Task to complete: Check each line of the entries below for the word "computer", and copy the lines that have it.

-- Material for this exercise follows --

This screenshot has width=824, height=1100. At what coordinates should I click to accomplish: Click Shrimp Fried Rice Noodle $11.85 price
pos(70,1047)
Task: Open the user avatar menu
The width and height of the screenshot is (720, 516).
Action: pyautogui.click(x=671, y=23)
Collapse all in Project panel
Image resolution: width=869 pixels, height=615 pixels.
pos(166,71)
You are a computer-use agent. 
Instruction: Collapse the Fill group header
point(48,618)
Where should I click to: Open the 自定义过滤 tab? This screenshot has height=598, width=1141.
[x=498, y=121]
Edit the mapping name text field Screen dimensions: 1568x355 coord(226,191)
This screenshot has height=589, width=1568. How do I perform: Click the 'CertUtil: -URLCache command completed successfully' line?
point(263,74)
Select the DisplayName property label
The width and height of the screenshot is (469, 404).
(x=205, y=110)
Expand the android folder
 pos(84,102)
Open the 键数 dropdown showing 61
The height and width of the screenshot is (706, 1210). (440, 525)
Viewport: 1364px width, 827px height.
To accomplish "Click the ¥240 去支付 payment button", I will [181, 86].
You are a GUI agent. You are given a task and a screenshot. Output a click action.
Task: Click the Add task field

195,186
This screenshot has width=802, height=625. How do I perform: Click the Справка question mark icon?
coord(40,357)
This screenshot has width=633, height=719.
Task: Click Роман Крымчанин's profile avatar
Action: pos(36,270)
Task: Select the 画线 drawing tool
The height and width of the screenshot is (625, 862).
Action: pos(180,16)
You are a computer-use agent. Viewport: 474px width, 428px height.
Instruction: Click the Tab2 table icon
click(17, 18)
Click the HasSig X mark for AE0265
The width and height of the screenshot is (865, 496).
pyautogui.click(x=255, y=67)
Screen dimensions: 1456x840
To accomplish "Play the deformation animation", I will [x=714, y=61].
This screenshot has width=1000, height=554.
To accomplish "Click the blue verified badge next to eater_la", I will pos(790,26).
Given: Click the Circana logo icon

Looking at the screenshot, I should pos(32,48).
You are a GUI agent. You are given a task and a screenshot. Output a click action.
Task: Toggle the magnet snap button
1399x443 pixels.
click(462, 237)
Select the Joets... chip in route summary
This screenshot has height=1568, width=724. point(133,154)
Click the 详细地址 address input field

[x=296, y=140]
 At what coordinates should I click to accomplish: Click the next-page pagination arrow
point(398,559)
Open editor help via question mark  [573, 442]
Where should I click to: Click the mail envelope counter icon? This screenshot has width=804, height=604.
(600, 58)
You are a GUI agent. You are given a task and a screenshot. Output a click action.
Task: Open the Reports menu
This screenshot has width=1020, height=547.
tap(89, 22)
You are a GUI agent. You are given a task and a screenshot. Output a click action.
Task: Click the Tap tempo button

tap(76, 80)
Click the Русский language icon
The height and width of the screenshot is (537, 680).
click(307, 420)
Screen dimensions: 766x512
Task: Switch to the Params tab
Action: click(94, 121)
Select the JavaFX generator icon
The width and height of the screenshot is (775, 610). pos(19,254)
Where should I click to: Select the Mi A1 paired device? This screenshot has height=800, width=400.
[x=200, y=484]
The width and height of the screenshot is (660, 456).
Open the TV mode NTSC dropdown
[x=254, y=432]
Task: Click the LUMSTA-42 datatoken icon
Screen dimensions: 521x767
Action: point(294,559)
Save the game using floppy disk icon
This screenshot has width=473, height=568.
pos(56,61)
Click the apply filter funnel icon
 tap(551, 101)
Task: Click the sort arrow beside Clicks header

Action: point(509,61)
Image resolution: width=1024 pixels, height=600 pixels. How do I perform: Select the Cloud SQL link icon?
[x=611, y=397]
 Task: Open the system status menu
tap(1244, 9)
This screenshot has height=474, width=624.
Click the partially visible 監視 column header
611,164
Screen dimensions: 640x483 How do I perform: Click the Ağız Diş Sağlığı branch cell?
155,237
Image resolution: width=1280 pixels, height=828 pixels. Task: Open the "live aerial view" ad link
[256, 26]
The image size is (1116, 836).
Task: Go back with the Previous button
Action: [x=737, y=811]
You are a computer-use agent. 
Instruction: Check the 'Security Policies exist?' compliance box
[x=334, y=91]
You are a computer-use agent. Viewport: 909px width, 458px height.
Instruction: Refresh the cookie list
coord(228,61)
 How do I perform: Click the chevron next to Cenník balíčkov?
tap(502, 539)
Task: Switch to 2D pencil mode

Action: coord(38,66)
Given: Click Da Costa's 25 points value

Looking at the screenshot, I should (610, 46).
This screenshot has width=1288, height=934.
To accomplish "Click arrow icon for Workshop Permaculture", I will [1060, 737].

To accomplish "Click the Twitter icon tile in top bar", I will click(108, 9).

-- Material for this exercise concluded --

Response:
You are a computer-use agent. 
You are a computer-use agent. Viewport: 474px width, 428px height.
You are a computer-use agent. 
You are a computer-use agent. Viewport: 909px width, 458px height.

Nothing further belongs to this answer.